Streptococcus pyogenes can cause both invasive (such as meningitis or blood stream infections) and non-invasive disease (such as strep throat). Only invasive disease is reported to the Texas Department of State Health Services. Group A streptococcus can start out feeling like the flu, but the symptoms get worse instead of better after a couple of days. Non-invasive illness may result in strep throat or a skin infection such as impetigo. Group A streptococcus infections can also begin as a non-invasive infection and then spread to parts of the body where bacteria are not normally found, like the blood or muscles tissue. When the bacteria get into these parts of the body the infections are called invasive. Two of the most severe kinds of invasive Group A streptococcus infections are necrotizing fasciitis and streptococcal toxic shock syndrome. In necrotizing fasciitis the bacteria destroys muscle, fat and skin tissue and because of this it has been described as "flesh-eating bacteria." Streptococcal toxic shock syndrome is an infection that moves quickly, causing shock and internal organs such as the kidneys, liver, and lungs to fail. Both necrotizing fasciitis and streptococcal toxic shock syndrome are rare.

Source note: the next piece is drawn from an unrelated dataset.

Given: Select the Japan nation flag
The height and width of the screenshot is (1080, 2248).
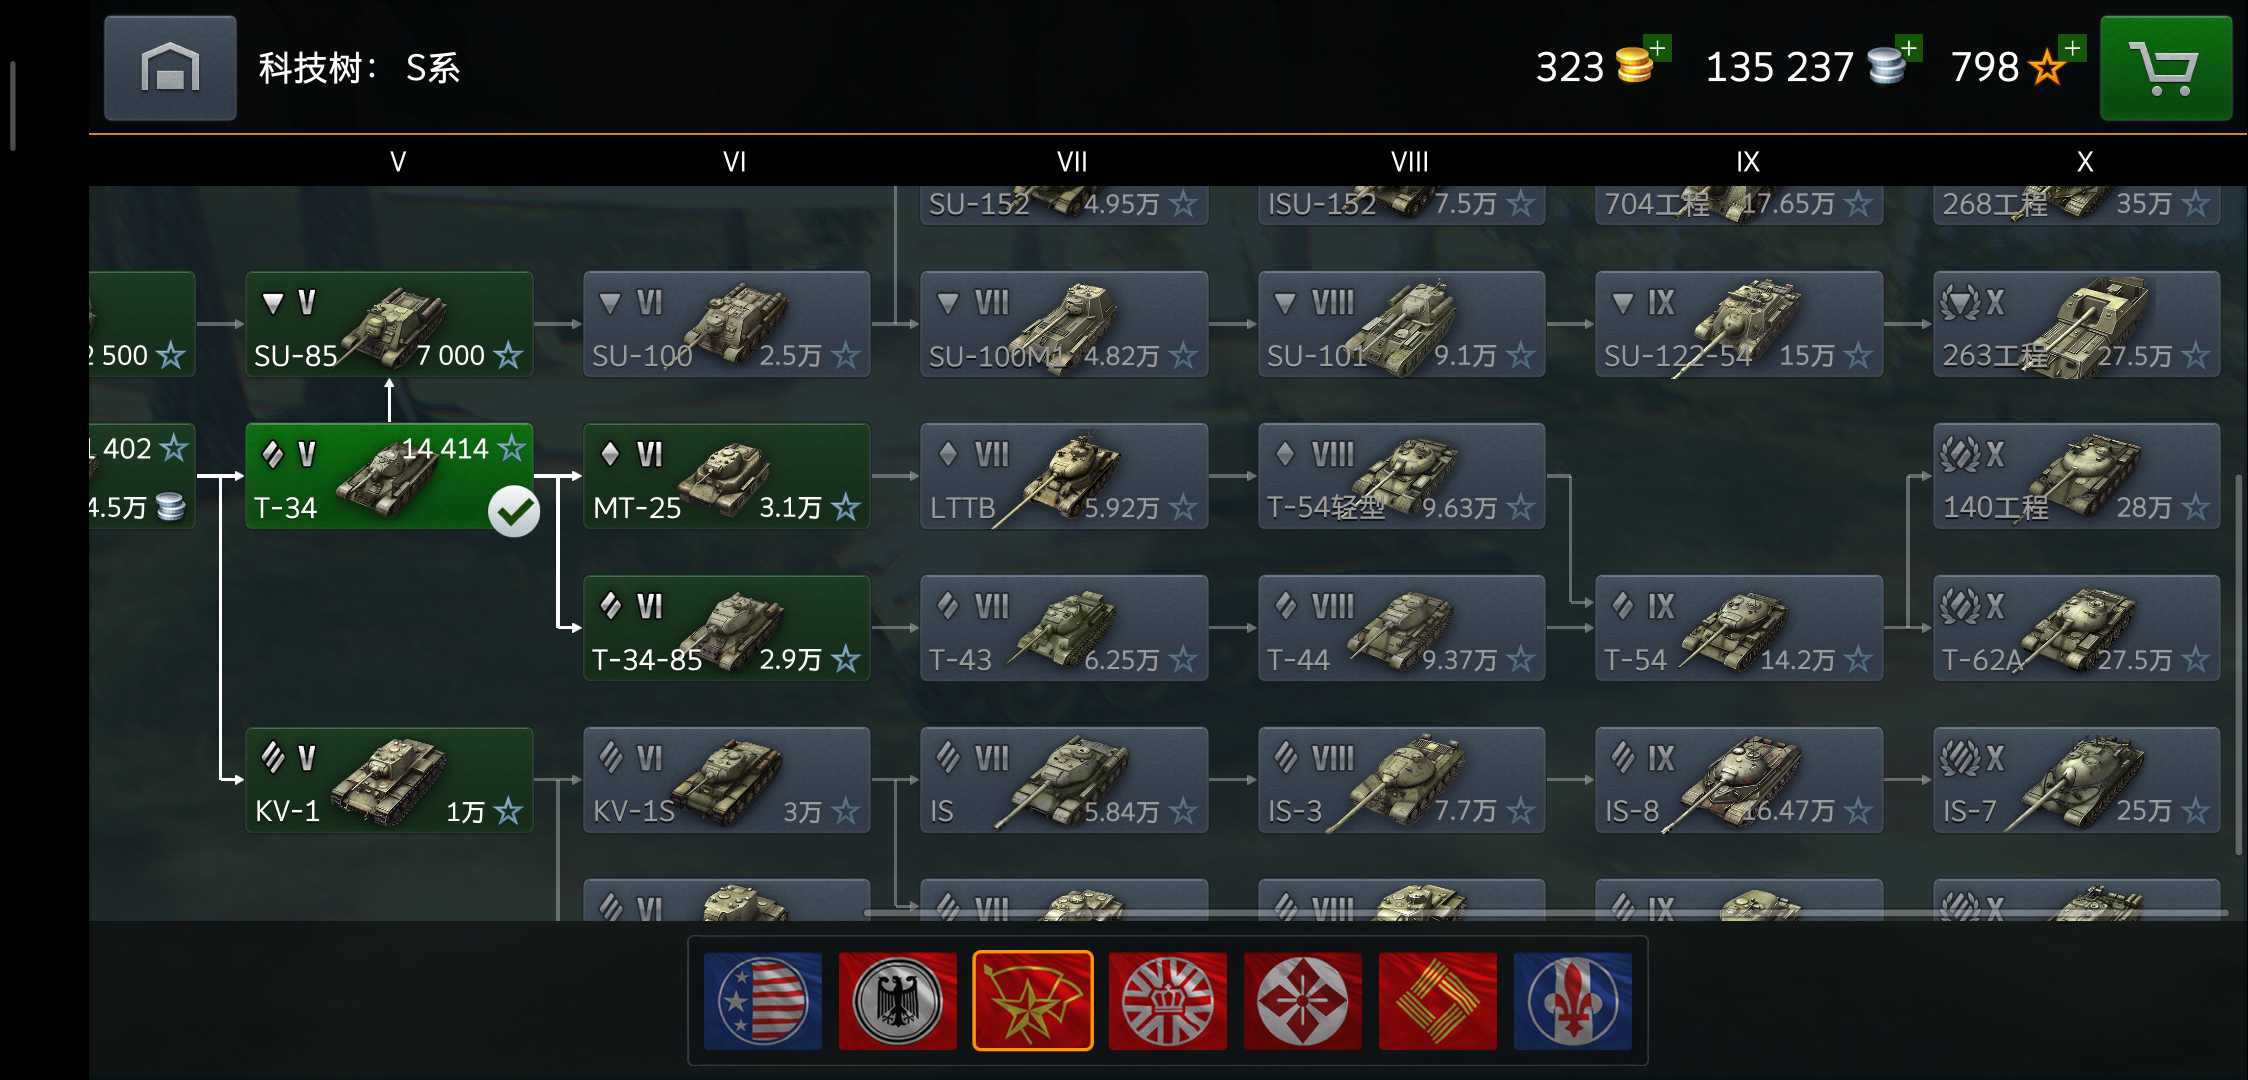Looking at the screenshot, I should (x=1303, y=1001).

Very few people who come in contact with Group A streptococcus will develop invasive disease. Most people, if they get sick, will have a throat or skin infection, and some people may have no symptoms at all. Although healthy people can get Group A streptococcus invasive disease, people with chronic illnesses like cancer, diabetes, and chronic heart or lung disease, and those who use medications such as steroids have a higher risk. Persons with skin lesions (such as cuts, chicken pox, and surgical wounds), the elderly, and adults with a history of alcohol abuse or injection drug use also have a higher risk for disease.
The following steps will help prevent the spread of infection:
- Keep cuts, scratches, sores and wounds clean and covered
- Cover your mouth and nose when you sneeze and cough
- Wash your hands often using hot water and soap
- Don't share toothbrushes or eating utensils
- Vaccinate children over 1 year of age against chickenpox (Some children get invasive GAS infection right after they've had the chickenpox)
School Exclusion Policy
Children with streptococcal sore throat and scarlet fever should be kept out of school or childcare until 24 hours from the time antibiotic treatment was begun and until they are fever free for 24 hours without the use of fever suppressing medications. Children with wounds or skin and soft tissue infections should be kept out of school or childcare until drainage from wounds or skin and soft tissue infections is contained and maintained in a clean dry bandage and when they return they should be restricted from situations that could result in the infected area becoming exposed, wet, soiled, or otherwise compromised. Children with other infections from Group A Streptococcus should be kept out of school or childcare until they are fever free for 24 hours without the use of fever suppressing medications. Rules for exclusion of sick children from school and childcare are outlined in the Texas Administrative Code, specifically Rule 97.7 for schools and Rule 746.3603 for childcare.
Recent Texas Trends
In Texas, only cases of invasive Group A streptococcus disease are reportable. The number of Group A streptococcus disease cases reported to DSHS ranged from 270 (1.3 cases per 100,000 population) in the year 2001 to 333 (1.3 cases per 100,000 population) in 2012. A review of the data by age group for 2012 reveals that the majority of Group A streptococcus disease cases in Texas occurred in adults aged 60 years or more. Out of the 333 cases in Texas in 2012, 125 (3.2 cases per 100,000 population) were adults aged 60 years or more.